New Ru(II)-p-cymene compounds bearing indomethacin and indomethacin-pyridineamide ligands: synthesis, characterization, computational studies and investigation of their interactions with the Human Serum Albumin

Abstract

The research interest in ruthenium(II) organometallic compounds has continually increased due to their promising performance in biological assays targeting diverse medicinal applications. This work reports the interactions of the [Ru(II)-η6-p-cymene] framework with the indomethacin (HL1) drug and with its modified analogue indomethacin-pyridineamide (L2). Two new half-sandwich organometallics, [Ru(η6-p-cymene)(L1)Cl] (1) and [Ru(η6-p-cymene)(L2)Cl2] (2), were successfully synthesized and fully characterized by ESI-MS, NMR, ATR-FTIR and UV/VIS spectroscopy. The chemical and electronic structures were corroborated by DFT computational calculations. Compound 2 was chemically stable, keeping the L2 ligand in the coordination sphere in coordinating solvents, and was investigated for the interaction with the Human Serum Albumin (HSA) protein by fluorescence quenching studies. This compound acted as a quencher to the intrinsic protein fluorescence, mainly through binding-related quenching (static) mechanism, showing high value for the apparent association constant (Ka).

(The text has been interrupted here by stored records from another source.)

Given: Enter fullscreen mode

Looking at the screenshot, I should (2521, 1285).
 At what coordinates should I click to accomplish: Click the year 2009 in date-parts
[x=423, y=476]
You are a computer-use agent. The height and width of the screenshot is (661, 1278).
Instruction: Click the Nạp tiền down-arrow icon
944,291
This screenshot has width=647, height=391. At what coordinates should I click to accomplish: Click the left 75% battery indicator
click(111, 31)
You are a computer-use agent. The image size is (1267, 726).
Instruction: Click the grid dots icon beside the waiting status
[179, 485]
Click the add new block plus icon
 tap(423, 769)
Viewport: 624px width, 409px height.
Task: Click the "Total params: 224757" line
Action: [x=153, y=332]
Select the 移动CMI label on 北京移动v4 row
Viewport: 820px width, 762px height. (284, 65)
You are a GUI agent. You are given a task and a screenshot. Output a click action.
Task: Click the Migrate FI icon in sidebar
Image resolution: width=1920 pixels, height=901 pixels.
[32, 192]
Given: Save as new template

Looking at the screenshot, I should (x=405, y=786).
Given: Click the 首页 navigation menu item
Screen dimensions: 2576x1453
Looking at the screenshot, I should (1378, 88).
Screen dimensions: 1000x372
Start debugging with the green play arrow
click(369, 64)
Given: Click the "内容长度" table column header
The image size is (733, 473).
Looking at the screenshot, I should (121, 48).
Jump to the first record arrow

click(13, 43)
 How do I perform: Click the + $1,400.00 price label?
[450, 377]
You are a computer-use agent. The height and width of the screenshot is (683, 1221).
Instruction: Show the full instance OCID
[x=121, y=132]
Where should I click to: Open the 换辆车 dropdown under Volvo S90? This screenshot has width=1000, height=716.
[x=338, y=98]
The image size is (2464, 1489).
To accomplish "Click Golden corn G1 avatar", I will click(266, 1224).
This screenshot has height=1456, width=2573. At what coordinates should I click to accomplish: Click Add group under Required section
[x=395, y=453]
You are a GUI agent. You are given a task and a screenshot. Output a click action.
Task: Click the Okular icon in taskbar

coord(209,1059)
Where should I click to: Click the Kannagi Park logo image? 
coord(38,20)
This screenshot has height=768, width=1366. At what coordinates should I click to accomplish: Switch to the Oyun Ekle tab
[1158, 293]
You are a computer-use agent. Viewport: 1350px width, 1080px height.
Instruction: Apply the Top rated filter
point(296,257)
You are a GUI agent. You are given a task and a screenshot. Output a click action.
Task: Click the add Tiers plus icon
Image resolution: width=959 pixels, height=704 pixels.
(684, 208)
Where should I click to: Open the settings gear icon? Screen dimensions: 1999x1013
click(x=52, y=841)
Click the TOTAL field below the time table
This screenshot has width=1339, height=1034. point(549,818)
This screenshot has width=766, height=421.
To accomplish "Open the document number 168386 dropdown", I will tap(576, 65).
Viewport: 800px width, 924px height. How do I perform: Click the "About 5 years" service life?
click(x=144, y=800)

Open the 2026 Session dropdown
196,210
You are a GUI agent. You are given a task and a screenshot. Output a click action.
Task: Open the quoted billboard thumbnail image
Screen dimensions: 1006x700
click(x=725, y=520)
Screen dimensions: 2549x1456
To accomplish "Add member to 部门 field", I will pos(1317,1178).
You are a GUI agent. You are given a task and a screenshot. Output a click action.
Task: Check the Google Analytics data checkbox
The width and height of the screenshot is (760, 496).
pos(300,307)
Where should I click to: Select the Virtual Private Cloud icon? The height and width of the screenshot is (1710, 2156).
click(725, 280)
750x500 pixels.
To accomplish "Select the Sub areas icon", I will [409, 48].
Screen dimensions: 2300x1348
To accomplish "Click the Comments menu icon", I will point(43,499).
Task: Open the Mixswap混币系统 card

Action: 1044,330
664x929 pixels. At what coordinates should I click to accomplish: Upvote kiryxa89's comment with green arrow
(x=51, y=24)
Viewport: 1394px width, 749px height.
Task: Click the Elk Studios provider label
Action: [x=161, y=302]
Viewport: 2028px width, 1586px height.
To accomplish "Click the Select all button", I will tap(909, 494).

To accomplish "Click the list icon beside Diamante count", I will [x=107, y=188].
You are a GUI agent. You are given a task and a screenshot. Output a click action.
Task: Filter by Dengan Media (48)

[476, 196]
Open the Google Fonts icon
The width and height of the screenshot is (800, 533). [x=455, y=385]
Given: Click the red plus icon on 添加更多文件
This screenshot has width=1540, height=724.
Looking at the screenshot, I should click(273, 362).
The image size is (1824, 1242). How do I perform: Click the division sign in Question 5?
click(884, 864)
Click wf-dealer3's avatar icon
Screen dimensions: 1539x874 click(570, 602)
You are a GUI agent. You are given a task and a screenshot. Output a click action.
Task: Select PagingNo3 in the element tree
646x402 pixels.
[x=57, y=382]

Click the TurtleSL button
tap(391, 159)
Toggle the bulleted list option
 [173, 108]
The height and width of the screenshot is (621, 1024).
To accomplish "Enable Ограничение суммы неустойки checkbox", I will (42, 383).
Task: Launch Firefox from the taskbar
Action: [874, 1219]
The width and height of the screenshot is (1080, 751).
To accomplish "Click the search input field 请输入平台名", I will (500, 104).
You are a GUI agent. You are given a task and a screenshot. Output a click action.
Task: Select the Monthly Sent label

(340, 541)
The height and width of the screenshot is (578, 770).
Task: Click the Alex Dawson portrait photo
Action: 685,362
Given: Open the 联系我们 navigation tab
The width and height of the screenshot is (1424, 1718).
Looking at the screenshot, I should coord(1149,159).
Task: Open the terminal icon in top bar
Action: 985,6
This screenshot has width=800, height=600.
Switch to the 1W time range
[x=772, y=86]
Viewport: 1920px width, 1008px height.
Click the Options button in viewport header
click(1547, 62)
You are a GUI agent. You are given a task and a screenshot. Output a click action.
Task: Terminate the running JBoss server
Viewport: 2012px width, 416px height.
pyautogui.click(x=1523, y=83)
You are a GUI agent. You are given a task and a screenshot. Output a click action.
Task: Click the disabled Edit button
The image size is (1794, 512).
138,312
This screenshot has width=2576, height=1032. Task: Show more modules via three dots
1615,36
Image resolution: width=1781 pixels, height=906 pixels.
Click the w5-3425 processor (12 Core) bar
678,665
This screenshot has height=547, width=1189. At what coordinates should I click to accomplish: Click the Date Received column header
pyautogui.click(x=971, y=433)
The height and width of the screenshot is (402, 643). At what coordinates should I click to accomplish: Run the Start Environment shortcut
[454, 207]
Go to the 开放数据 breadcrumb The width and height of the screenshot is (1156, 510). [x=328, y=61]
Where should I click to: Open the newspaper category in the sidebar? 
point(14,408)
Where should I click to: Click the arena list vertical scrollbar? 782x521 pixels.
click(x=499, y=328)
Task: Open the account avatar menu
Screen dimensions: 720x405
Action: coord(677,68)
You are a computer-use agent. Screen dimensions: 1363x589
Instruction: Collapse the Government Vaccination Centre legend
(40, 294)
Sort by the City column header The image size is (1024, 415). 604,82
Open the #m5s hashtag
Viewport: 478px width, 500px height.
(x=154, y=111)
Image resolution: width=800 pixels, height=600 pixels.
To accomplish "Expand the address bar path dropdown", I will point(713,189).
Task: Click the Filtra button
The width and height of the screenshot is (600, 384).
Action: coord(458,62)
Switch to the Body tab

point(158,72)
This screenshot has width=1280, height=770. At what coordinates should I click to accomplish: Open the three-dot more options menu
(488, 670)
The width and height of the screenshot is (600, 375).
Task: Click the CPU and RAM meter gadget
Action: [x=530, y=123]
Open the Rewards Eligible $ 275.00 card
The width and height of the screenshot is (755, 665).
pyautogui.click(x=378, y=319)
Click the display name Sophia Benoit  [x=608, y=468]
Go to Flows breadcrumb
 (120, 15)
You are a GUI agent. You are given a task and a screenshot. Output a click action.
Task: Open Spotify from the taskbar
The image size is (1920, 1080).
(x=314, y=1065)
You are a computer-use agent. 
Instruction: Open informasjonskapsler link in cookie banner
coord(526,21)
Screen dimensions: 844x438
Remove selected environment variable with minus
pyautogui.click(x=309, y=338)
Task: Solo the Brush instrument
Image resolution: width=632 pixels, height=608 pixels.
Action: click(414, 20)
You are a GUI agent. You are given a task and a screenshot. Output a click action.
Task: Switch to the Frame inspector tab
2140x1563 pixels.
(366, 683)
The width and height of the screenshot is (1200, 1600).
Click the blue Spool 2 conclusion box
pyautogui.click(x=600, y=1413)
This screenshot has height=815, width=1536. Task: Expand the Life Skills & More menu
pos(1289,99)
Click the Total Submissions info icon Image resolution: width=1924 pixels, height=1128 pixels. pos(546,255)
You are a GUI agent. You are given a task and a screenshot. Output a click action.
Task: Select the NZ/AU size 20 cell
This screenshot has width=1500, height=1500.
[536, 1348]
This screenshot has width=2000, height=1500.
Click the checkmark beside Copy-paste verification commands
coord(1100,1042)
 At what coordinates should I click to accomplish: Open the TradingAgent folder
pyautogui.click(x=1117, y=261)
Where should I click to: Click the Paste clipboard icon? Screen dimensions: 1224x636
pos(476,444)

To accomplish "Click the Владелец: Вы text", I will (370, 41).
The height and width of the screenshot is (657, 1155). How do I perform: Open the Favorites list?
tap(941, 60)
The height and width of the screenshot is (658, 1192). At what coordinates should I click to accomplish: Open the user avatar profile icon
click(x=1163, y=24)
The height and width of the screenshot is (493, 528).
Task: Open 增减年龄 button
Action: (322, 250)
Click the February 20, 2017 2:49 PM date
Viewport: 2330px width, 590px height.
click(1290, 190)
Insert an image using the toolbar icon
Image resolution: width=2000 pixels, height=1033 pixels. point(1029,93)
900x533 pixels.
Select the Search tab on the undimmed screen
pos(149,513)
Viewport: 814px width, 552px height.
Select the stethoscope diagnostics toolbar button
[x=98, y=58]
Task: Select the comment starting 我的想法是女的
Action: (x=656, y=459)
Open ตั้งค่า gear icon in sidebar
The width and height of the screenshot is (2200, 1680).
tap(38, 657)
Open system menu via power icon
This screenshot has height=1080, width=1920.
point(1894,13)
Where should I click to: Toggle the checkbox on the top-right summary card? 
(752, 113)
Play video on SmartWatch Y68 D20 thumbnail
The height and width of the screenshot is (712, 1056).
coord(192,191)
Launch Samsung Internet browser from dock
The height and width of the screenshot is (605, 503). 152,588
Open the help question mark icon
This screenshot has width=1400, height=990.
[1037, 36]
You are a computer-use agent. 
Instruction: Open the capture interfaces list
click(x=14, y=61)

The analysis of the thermodynamic parameters revealed spontaneous process, presenting low temperature dependence, with electrostatic forces playing a key role in the HSA-compound 2 adduct binding. Site competitive studies suggested that the organometallic 2 may compete for the binding site of ibuprofen (subdomain IIIA) and also for the binding site of Ru(III) naked ion (subdomain IB or IIA). Molecular docking simulations showed that both Ru(II)-arenes may interact through hydrogen bonding with arginine residues, and exhibit high affinity for the microenvironment located in subdomains IIIA and IB. These findings suggest that the HSA protein might be a potential carrier for these Ru(II)-organometallic compounds in the blood plasma.